1. Insufficient Experimental Evaluation

Lack of Quantitative Assessment: No user studies or efficiency comparison experiments provided
No Performance Benchmarks: No systematic comparison with other interpretability platforms
Unvalidated Usability: Lacks user experience evaluation

2. Insufficient Technical Details

Routing Mechanism: Embedding-based routing accuracy not quantified
Error Handling: No discussion of handling mechanisms when query understanding fails
Scalability Limitations: No analysis of performance bottlenecks in large-scale scenarios

3. Method Limitations

Orchestrator Dependency: System performance highly depends on orchestrator LLM capabilities
Limited Tools: Only four agents, limited coverage
Unimodal: Does not support multimodal model interpretation needs

4. Reproducibility Issues

Dataset Details: Insufficient detail on evaluation dataset selection and processing
Hyperparameters: Missing critical hyperparameter settings
Deployment Requirements: Hardware requirements for local deployment not clearly specified

Impact

Contribution to the Field

Paradigm Shift: From tool collection to unified platform, potentially leading interpretability tool development
Democratization: Significantly lowers participation barriers for interpretability research
Standardization: Provides reference architecture for interpretability tool integration

Practical Value

Industrial Application: Can be directly used for enterprise model auditing and debugging
Educational Use: Suitable for teaching and training scenarios
Research Tool: Provides convenient model analysis platform for researchers

Reproducibility

Open Source Code: GitHub repository publicly available for community contributions
Complete Documentation: System architecture clearly described
Clear Dependencies: Component dependencies explicitly listed
But Lacks: Detailed deployment documentation and usage tutorials

Applicable Scenarios

Ideal Application Scenarios

Model Auditing: Enterprises need rapid assessment of model bias and safety
Education and Training: Teaching LLM interpretability concepts and methods
Research Exploration: Rapid testing and comparison of different explanation methods
Prototype Development: Quick model behavior checking during development phase

Limited Scenarios

Production Environments: May require higher performance and stability guarantees
Ultra-Large Models: Current implementation may face performance bottlenecks
Customized Requirements: Highly specialized explanation needs may require extensions
Real-Time Applications: Conversational interaction may not suit real-time monitoring scenarios

References

Key Citations

Interpretability Surveys:
- Zhao et al. (2024): "Explainability for large language models: A survey"
- Provides comprehensive survey of LLM interpretability
Interpretability Tools:
- Vig (2019): BertViz - attention visualization
- Nanda & Bloom (2022): TransformerLens - mechanistic analysis
Bias Assessment:
- Gehman et al. (2020): Real Toxicity Prompts
- Dhamala et al. (2021): BOLD dataset
- Nozza et al. (2021): HONEST evaluation method
Trustworthy AI:
- Huang et al. (2024): TRUSTLLM framework
- Wu et al. (2024): Usable XAI strategies
Technical Frameworks:
- LangGraph: Multi-agent orchestration framework
- FAISS: Efficient similarity search

Overall Evaluation

KnowThyself is a pioneering work that successfully integrates fragmented LLM interpretability tools into a unified conversational platform. Its multi-agent architecture and modular design demonstrate good engineering practices, and the conversational interface significantly lowers technical barriers.

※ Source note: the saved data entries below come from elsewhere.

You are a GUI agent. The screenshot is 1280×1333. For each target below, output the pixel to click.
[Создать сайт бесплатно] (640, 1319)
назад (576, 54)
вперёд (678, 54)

Primary value lies in its practice-oriented approach and scalability, providing a practical solution for democratizing interpretability tools. As an AAAI demonstration paper, it successfully showcases system feasibility and potential.

Main regret is the lack of sufficient quantitative evaluation and user studies, preventing comprehensive validation of system effectiveness in real-world scenarios. Future work supplementing these evaluations would greatly strengthen the paper's persuasiveness.

Overall, this is a high-quality systems paper that provides valuable tools and insights for LLM interpretability research and application, deserving attention and further development.